Fluoxetine inhibits L-type Ca2+ and transient outward K+ currents in rat ventricular myocytes.
10.3349/ymj.1999.40.2.144
- Author:
Kyu Sang PARK
1
;
In Deok KONG
;
Ki Chang PARK
;
Joong Woo LEE
Author Information
1. Department of Physiology, Yonsei University Wonju College of Medicine, Korea. jwlee@wonju.yonsei.ac.kr
- Publication Type:Original Article ; Research Support, Non-U.S. Gov't
- Keywords:
Fluoxetine;
L-type Ca2+ currents;
transient outward K+ currents;
cardiac myocytes
- MeSH:
Animal;
Antidepressive Agents, Second-Generation/pharmacology*;
Calcium Channels/drug effects*;
Calcium Channels, L-Type;
Electric Conductivity;
Fluoxetine/pharmacology*;
Male;
Myocardium/metabolism*;
Myocardium/cytology;
Potassium/physiology*;
Rats;
Rats, Sprague-Dawley;
Ventricular Function/physiology*
- From:Yonsei Medical Journal
1999;40(2):144-151
- CountryRepublic of Korea
- Language:English
-
Abstract:
The most common cardiovascular side effects of antidepressants are cardiac arrhythmias and orthostatic hypotension.

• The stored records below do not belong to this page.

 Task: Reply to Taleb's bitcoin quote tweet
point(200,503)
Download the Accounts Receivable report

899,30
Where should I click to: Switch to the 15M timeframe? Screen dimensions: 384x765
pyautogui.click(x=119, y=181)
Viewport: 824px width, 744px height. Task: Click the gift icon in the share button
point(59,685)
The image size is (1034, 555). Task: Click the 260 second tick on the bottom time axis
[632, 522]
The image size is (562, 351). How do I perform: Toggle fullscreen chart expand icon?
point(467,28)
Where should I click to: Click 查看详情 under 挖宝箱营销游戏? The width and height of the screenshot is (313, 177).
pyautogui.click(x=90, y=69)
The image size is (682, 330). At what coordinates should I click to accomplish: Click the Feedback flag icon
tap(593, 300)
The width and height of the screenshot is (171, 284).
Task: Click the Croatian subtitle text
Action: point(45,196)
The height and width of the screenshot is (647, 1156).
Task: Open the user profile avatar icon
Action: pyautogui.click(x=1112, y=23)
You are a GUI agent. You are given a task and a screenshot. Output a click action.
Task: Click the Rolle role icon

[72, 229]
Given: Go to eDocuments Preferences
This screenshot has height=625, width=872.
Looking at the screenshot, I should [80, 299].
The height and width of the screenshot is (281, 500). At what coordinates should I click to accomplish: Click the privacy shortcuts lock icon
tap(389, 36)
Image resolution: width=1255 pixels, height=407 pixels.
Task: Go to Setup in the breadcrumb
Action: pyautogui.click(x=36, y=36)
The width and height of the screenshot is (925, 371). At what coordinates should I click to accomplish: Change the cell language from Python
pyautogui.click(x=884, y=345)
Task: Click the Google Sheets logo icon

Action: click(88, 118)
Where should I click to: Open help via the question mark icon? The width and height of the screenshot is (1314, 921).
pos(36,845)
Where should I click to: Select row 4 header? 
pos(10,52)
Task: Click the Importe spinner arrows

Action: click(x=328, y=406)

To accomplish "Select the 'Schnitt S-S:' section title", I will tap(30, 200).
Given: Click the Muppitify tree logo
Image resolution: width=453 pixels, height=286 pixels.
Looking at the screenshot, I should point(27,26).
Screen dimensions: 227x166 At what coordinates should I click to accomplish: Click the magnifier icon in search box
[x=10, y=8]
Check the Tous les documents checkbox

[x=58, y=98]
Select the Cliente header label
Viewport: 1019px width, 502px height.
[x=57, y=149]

Little is known, however, about the mechanisms by which these adverse reactions may occur, especially with regard to newer drugs such as fluoxetine. We hypothesized that these side effects may have an electrophysiological basis at the level of the cardiac myocyte. Thus, we investigated the effects of fluoxetine and other antidepressants on action potentials and ionic currents of rat ventricular myocytes using the amphotericin B perforated patch clamp technique. Fluoxetine (10 microM) prolonged the action potential duration (APD50) to 146.7 +/- 12.9% of control value without altering resting membrane potential. Fluoxetine and sertraline potently inhibited the L-type Ca2+ current (IC50 = 2.82 and 2.31 microM, respectively), but did not significantly modify the steady-state inactivation. Amitriptyline and imipramine had similar, but slightly weaker, effects (IC50 = 3.75 and 4.05 microM, respectively). Fluoxetine attenuated the peak transient outward K+ current and also altered current kinetics, as shown by accelerated decay. Fluoxetine did not change the voltage-dependence of the steady-state inactivation. Sertraline, amitriptyline and imipramine inhibited the transient outward K+ current with potencies very similar to fluoxetine. In contrast to the other antidepressants tested, trazodone weakly inhibited the Ca2+ and K+ currents and moclobemide had no detectable effect. Our comparative pharmacology data suggest that selective serotonin reuptake inhibitors, such as fluoxetine, are as potent as tricyclic antidepressants in inhibiting L-type Ca2+ and transient outward K+ currents. These inhibitory effects may contribute to cardiovascular complications such as arrhythmias and orthostatic hypotension.